═══ DATA UNDER STUDY

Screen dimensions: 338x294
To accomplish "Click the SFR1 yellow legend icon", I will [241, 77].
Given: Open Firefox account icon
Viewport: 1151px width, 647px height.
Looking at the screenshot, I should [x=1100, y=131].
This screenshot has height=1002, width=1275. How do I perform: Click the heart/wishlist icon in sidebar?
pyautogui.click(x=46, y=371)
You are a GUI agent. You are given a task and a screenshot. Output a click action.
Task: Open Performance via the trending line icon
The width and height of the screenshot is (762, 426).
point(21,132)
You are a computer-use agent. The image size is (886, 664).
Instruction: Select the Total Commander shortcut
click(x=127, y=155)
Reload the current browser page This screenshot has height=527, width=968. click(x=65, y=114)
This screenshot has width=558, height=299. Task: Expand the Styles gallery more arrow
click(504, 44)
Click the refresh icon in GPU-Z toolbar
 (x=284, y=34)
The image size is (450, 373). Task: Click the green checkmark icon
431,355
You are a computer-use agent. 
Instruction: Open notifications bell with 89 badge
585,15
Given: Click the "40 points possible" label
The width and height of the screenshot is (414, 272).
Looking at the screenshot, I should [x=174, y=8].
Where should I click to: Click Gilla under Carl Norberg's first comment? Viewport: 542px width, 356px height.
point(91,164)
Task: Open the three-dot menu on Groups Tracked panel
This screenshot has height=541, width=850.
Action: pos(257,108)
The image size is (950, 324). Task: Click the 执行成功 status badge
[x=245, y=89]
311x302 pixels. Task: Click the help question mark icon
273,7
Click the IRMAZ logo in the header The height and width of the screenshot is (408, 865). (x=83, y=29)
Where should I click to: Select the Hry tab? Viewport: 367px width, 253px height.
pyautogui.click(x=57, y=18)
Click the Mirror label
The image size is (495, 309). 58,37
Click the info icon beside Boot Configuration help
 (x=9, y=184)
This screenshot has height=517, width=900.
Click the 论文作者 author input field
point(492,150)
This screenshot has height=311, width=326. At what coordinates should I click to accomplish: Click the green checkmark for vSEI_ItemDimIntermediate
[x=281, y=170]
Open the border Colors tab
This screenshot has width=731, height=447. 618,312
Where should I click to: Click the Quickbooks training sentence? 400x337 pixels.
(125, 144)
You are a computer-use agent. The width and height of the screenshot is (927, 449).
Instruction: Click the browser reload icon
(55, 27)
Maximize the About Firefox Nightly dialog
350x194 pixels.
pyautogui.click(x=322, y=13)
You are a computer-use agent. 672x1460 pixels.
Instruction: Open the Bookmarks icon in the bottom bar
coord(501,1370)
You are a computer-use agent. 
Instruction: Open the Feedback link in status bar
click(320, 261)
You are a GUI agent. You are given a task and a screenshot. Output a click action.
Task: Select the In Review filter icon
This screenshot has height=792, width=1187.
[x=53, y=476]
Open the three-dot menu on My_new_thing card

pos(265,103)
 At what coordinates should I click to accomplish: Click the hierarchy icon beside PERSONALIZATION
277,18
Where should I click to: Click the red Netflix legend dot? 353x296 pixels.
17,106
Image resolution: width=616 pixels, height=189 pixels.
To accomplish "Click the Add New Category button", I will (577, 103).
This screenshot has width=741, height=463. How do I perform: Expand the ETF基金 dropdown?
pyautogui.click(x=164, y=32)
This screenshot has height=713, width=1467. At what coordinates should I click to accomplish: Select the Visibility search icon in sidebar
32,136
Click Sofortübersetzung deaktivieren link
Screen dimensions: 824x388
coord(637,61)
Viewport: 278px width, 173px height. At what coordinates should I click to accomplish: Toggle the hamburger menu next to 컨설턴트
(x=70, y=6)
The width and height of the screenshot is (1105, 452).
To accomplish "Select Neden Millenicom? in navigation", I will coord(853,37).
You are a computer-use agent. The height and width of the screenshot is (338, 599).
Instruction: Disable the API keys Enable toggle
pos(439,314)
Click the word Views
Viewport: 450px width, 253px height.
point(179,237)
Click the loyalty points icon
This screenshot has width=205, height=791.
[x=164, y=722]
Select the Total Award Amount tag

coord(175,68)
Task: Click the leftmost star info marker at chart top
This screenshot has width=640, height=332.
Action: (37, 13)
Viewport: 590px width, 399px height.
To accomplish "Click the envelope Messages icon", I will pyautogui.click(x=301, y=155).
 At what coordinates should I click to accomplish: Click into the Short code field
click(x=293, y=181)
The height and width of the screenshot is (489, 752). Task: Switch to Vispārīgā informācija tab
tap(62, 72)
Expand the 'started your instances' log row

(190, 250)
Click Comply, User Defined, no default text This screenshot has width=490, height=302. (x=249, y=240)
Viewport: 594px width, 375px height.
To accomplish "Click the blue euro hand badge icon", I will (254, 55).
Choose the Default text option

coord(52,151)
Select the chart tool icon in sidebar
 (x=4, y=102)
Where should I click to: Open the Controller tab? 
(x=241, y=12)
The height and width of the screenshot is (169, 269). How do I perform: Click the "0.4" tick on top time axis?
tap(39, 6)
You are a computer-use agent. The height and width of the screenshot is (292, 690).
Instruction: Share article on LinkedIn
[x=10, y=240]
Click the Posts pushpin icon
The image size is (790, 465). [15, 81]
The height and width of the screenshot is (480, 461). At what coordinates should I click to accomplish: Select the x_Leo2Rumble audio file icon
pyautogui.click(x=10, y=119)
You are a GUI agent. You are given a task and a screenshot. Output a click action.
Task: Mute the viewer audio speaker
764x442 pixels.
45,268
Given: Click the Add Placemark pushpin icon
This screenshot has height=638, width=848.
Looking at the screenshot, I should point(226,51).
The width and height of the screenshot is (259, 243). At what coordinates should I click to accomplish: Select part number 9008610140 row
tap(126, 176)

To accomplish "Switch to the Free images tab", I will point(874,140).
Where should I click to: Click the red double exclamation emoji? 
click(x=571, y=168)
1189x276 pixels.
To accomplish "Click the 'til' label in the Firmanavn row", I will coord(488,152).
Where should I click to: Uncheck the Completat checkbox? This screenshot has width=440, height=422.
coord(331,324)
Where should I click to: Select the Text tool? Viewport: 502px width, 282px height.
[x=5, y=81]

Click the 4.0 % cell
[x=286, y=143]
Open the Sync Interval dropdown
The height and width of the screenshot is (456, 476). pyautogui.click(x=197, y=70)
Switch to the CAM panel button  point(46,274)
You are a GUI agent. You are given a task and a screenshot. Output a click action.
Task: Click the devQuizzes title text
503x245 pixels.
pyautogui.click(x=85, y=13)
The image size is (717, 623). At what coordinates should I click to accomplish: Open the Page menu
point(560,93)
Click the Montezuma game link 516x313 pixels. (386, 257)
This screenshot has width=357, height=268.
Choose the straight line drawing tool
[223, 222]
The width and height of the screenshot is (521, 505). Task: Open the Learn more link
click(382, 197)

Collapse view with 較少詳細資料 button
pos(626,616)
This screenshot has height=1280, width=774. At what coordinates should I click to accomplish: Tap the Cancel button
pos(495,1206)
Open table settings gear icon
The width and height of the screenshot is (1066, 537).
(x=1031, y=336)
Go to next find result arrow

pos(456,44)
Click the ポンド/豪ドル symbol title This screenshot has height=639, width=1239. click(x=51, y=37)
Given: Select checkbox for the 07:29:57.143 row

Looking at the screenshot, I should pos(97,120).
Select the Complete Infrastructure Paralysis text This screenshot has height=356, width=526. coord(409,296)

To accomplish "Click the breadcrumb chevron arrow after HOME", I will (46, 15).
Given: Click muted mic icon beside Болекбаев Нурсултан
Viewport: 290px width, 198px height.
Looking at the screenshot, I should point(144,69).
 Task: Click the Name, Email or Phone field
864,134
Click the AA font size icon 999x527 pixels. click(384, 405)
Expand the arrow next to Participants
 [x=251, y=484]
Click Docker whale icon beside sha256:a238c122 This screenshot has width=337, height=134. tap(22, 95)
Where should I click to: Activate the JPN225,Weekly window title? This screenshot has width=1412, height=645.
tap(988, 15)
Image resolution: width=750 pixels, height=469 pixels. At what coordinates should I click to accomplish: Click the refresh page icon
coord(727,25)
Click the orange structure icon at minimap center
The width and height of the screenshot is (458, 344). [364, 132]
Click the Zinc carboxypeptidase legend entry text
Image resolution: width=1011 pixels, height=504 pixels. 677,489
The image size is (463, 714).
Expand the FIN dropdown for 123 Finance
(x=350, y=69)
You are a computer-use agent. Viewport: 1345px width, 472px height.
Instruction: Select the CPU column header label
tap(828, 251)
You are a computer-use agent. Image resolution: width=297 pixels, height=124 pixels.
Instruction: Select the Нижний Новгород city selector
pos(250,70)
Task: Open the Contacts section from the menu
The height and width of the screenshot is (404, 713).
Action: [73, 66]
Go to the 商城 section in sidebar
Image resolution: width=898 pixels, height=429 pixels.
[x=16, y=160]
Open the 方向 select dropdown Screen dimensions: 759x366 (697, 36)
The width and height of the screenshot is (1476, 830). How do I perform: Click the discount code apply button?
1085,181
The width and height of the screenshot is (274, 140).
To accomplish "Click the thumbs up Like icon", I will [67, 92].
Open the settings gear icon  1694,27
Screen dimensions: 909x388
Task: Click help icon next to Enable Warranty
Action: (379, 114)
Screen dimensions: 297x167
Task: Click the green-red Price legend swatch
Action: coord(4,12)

══════

From the material above, set down exactly the lines between the line holding "Viewport: 290px width, 198px height." and the line holding "Task: Open the Contacts section from the menu", inclusive. Include nothing else.

Viewport: 290px width, 198px height.
Looking at the screenshot, I should point(144,69).
 Task: Click the Name, Email or Phone field
864,134
Click the AA font size icon 999x527 pixels. click(384, 405)
Expand the arrow next to Participants
 [x=251, y=484]
Click Docker whale icon beside sha256:a238c122 This screenshot has width=337, height=134. tap(22, 95)
Where should I click to: Activate the JPN225,Weekly window title? This screenshot has width=1412, height=645.
tap(988, 15)
Image resolution: width=750 pixels, height=469 pixels. At what coordinates should I click to accomplish: Click the refresh page icon
coord(727,25)
Click the orange structure icon at minimap center
The width and height of the screenshot is (458, 344). [364, 132]
Click the Zinc carboxypeptidase legend entry text
Image resolution: width=1011 pixels, height=504 pixels. 677,489
The image size is (463, 714).
Expand the FIN dropdown for 123 Finance
(x=350, y=69)
You are a computer-use agent. Viewport: 1345px width, 472px height.
Instruction: Select the CPU column header label
tap(828, 251)
You are a computer-use agent. Image resolution: width=297 pixels, height=124 pixels.
Instruction: Select the Нижний Новгород city selector
pos(250,70)
Task: Open the Contacts section from the menu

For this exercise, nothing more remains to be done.